Touring the Chesapeake Battle Trail
    With its central location on the Eastern Seaboard, network of navigable waterways, robust natural resources and fertile agricultural lands, the Chesapeake was a prime target in the invasion that spread through much of what was the new American nation.
    The best-recognized battle of the War of 1812 is the siege of Fort McHenry, guarding the approach to Baltimore. That 25-hour bombardment produced the rocket’s red glare and enduring flag immortalized in Francis Scott Key’s poem, recognized since 1931 as our national anthem.
    In 2008, that legacy inspired the Star-Spangled Banner National Historic Trail, authorized by Congress to connect the places, people and events that led to the birth of the national anthem during the War of 1812.

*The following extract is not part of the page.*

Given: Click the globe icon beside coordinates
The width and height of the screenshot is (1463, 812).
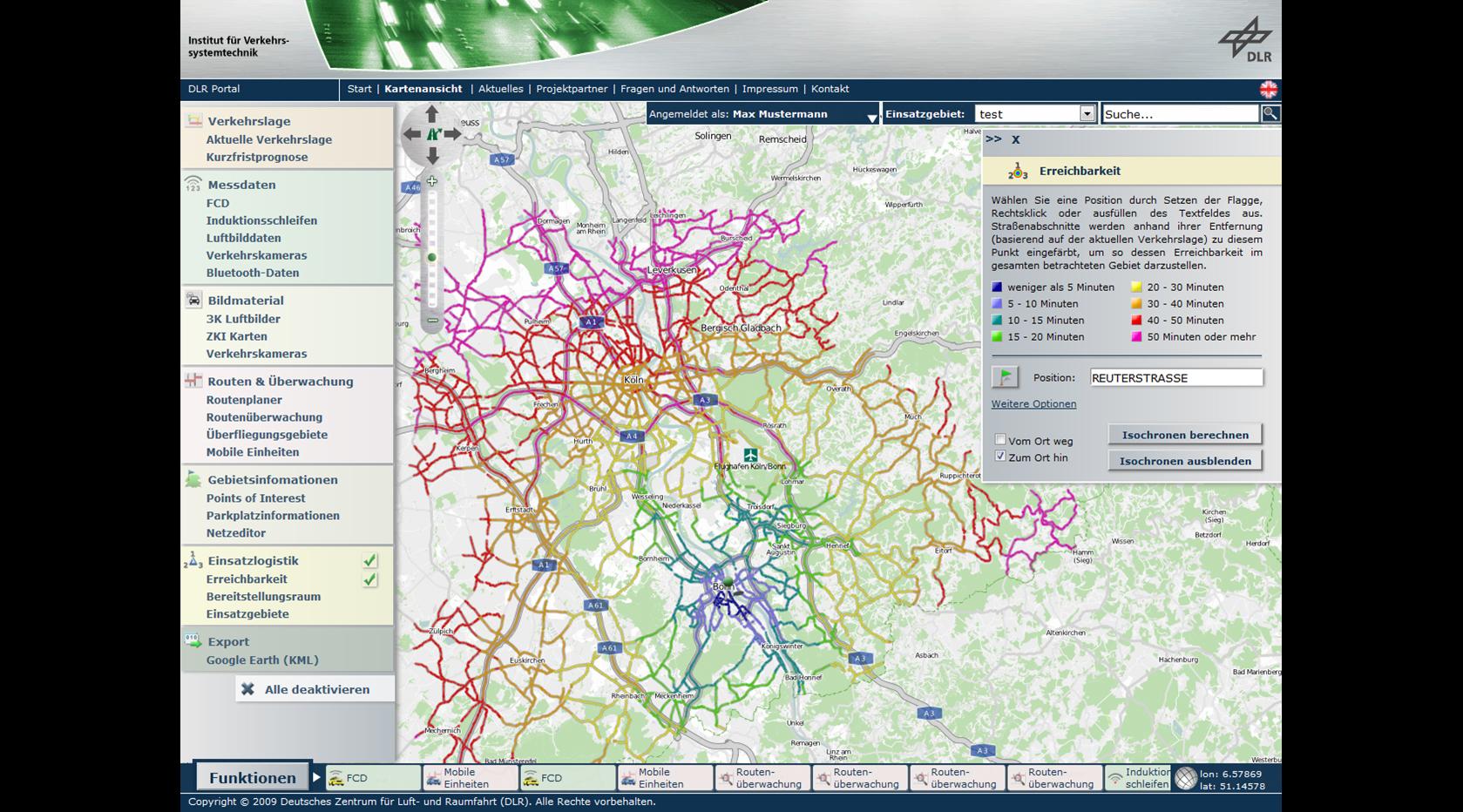Looking at the screenshot, I should tap(1185, 778).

    The trail traverses 560 miles of land and water routes in the Chesapeake region of Maryland, Virginia and the District of Columbia where British armies and American defenders travelled and fought. Hundreds of national and state parks, historic sites, museums and scenic views connect in the trail. Each site tells a part of the story of America’s determination to resist the British and secure the homeland.
    The trail begins at Tangier Island, where the British were based, and extends as far north as Havre de Grace. Each site interprets its piece of history in its own way, ranging from commemorative markers to story panels to museums and story-telling park rangers.
    “The Star-Spangled Banner Trail is not just about troop movements and battles,” says Amanda Davis, executive director of the Flag House and Museum in Baltimore. “Sites along the trail tell stories about personalities and life in the 1800s.”
    Davis’ site, for example, was the home of banner seamstress Mary Young Pickersgill.
    In 1813, as Baltimore prepared for an eventual British attack, Major George Armistead, the commander of the militia unit stationed at Fort McHenry, wanted a flag “so large that the British will have no difficulty seeing it from a distance.”
    Just a block from Baltimore’s Inner Harbor lived Mary Young Pickersgill, proprietor of a successful flag-making business. To hand-sew Armistead’s imagined 15-star, 15-stripe, 30-by-42-foot flag in just six weeks, she enlisted her teenaged daughter, two nieces, two free women of color and other seamstresses — likely including her elderly mother, who made flags during the Revolutionary War.
    Mary Pickersgill’s flag was not only speedily made but also well-sewn, as it lasted through the night of the bombardment into our own time.
    The restored original Star-Spangled Banner is on display at the Smithsonian Museum of American History, another site on the Trail. Find the story of its laborious restoration at http://amhistory.si.edu/starspangledbanner/preservation-project.aspx
    A replica of the famous banner Pickersgill sewed is displayed at Fort McHenry (www.nps.gov/fomc), also on the Trail.
    To plan your visit by car, boat or bike to the many sites that offer fun, history and patriotic inspiration, download a map of the trail: www.nps.gov/stsp/planyourvisit/maps.htm.